* **EXERCISE DIRECTIONS**
Please count the lines in the data below that contain the word "Click" and give only that number. Matching is case-sensitive.

* **DATA TO PROCESS**
────

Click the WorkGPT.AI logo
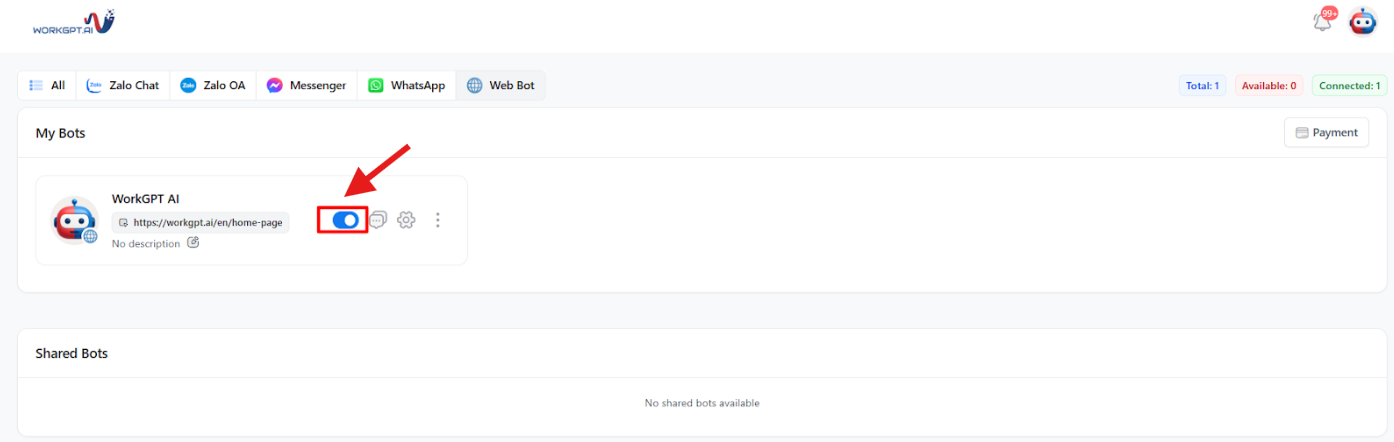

────

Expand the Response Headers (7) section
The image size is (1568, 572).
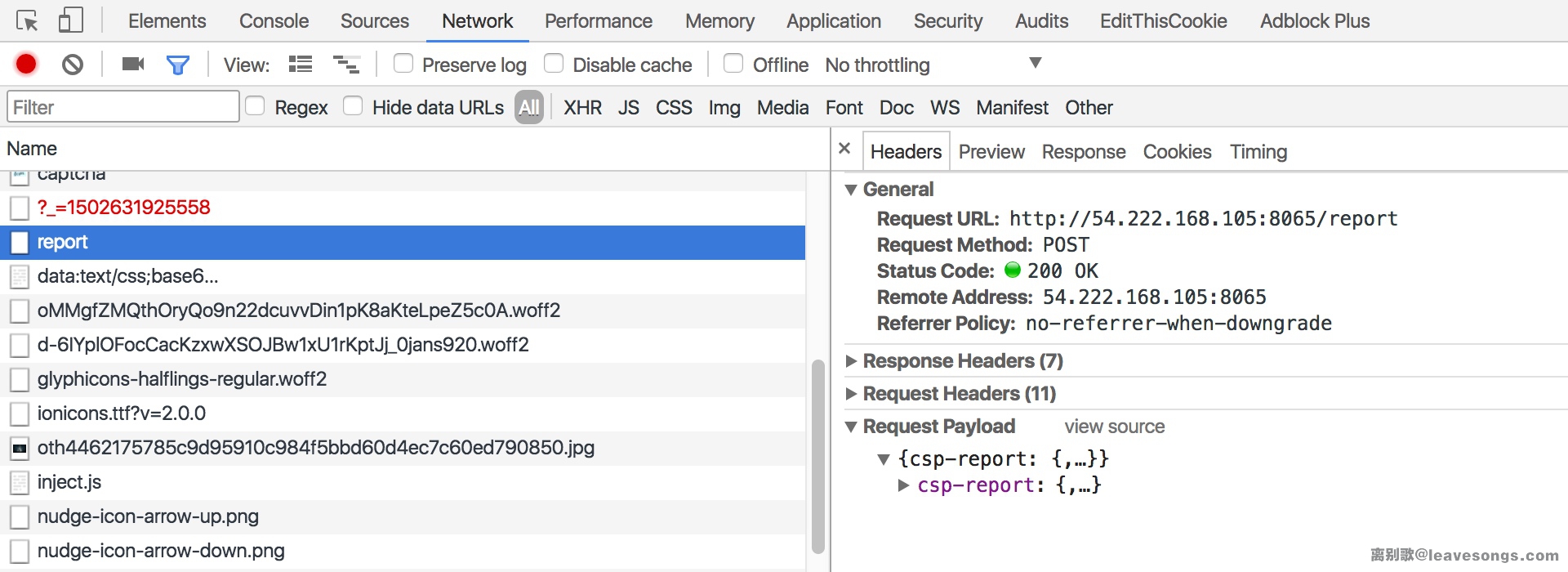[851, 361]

────

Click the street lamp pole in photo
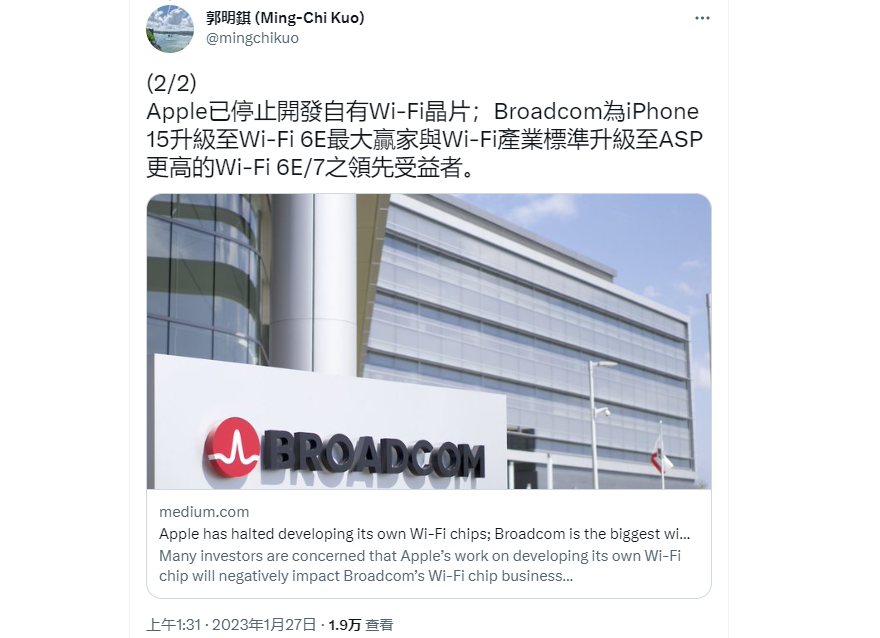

────

* **ANSWER BELOW**
2